We study space weather so thoroughly because it is one of the keys to finding out if we are, in fact, alone in the universe. Here’s a look at the zaniest intergalactic climates we’ve come across so far and what they say about those endless possibilities.
The next time you gape through the hole of a telescope, keep your eyes peeled for the cerulean celestial body that gets its indescribably beautiful blue hue from its rain. As it turns out, this exoplanet is raining horizontal glass shards at a rate of 4,349 miles per hour.
As this glass pours from the sky at unfathomable speeds, the light reflection makes the planet look like it is covered in water. What a terrifyingly deceptive space storm.
So it turns out that it really does rain diamonds on Jupiter; however, diamond storms aren't restricted to that planet alone. Saturn, Neptune, and Uranus also experiences the unique storms.
How do diamond rainstorms happen? Lightning on the planets converts methane gas into carbon and, when that carbon hardens, it eventually takes on the form of a diamond. While Jupiter and Saturn have very hot core temperatures that can eventually melt the gems, diamonds tend to remain solid on planets with colder cores, like Neptune and Uranus.
According to NASA, hot flow anomalies "cause a temporary reversal of the solar wind that normally moves past a planet." Essentially, they create a giant space explosion. HFAs, as they're known, occur on many planets, including Earth. On Earth, these anomalies occur in the magnetosphere, far above the planet's surface. But Venus has no magnetic field and no magnetosphere, so the HFAs occur much closer to the planet's surface.
The atmosphere on Venus is so thick that spacecraft don't last more than a few hours on its surface before being crushed. Because of this, we don't know how these HFAs affect the planet, but NASA scientist Glyn Collinson shared some ideas with NASA.com:
"At Earth, HFAs have a big effect, but don't necessarily rule the roost," says Collinson. "But at Venus, since the HFA happens right up next to the planet, it is going to have a more dramatic effect on the system."
Large space explosions occur close to the surface of Venus - and we don't know what effect this has on the planet.
Scientists call this phenomenon the Great Red Spot.

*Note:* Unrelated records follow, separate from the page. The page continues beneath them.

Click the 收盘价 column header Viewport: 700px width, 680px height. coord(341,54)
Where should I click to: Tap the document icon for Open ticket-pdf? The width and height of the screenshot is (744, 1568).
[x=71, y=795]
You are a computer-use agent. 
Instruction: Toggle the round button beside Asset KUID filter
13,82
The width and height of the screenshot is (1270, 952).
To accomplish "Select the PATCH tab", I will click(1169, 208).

It’s the biggest storm in the recorded history of the solar system. So just how big is it? Well that depends on whether you're measuring its size, temperature, wind strength, or duration. All of those components are extremely colossal, but, when combined, its sheer magnitude is the epitome of zany space weather.
The Great Red Spot has been raging for 300 years and counting. Anticyclonic in nature and complete with tornadoes and acoustic waves, it was once more than two times the size of Earth - but it's becoming smaller and smaller over time. It swirls counterclockwise at speeds of up to 300 miles per hour.
To be fair, this is just one red hot scorcher of a storm, but researching it serves several scientific purposes. Upon more recent observation, it has become apparent that sound waves from this great space anticyclone are heating its upper atmosphere to the tune of over 2,400 degrees Fahrenheit. This newly discovered piece of the puzzle could explain why some planets appear hotter than any temperature sunlight alone could achieve. Some scientists speculate that the heat from this storm is warming the entire planet of Jupiter.